(Exercise input):

━━━━━━━━

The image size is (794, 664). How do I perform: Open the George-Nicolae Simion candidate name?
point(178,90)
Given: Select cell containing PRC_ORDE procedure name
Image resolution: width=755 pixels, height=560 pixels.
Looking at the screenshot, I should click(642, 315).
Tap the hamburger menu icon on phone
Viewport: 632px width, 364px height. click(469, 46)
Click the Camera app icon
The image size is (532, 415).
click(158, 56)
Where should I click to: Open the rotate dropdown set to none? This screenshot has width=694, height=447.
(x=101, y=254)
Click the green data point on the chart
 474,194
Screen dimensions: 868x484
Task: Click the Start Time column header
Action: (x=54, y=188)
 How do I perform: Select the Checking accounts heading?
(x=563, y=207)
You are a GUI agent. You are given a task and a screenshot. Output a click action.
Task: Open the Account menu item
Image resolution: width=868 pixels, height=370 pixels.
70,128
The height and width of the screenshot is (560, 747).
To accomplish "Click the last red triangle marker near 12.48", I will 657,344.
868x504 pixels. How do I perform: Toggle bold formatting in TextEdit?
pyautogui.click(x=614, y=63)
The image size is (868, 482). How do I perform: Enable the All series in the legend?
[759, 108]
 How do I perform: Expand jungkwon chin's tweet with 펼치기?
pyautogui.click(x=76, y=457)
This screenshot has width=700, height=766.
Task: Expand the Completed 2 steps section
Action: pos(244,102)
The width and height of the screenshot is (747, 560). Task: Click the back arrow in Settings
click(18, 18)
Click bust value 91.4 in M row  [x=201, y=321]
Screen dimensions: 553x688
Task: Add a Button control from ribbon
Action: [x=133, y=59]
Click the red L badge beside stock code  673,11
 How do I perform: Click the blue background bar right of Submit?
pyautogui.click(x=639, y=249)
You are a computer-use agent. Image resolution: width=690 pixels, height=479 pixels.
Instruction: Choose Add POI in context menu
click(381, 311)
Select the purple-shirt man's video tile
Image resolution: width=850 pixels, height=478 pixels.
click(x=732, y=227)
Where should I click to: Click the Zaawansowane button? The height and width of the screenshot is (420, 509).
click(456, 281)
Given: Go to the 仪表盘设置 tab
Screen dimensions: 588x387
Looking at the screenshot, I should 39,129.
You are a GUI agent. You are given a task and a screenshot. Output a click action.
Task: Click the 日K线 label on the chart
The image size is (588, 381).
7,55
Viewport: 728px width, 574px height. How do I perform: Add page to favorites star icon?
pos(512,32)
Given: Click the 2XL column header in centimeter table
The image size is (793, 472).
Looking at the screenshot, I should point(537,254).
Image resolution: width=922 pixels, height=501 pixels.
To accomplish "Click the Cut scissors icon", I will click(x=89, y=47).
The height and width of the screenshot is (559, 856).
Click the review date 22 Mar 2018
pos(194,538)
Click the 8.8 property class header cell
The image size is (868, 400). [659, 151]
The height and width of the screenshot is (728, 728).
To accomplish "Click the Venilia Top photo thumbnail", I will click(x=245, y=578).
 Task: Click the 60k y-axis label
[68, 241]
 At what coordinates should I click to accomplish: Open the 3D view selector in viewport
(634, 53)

━━━━━━━━

(Directions):
An exact repetition of the material above is required, from its first line through the line holding "Click the Camera app icon", with nothing added.

(Worked solution):
The image size is (794, 664). How do I perform: Open the George-Nicolae Simion candidate name?
point(178,90)
Given: Select cell containing PRC_ORDE procedure name
Image resolution: width=755 pixels, height=560 pixels.
Looking at the screenshot, I should click(642, 315).
Tap the hamburger menu icon on phone
Viewport: 632px width, 364px height. click(469, 46)
Click the Camera app icon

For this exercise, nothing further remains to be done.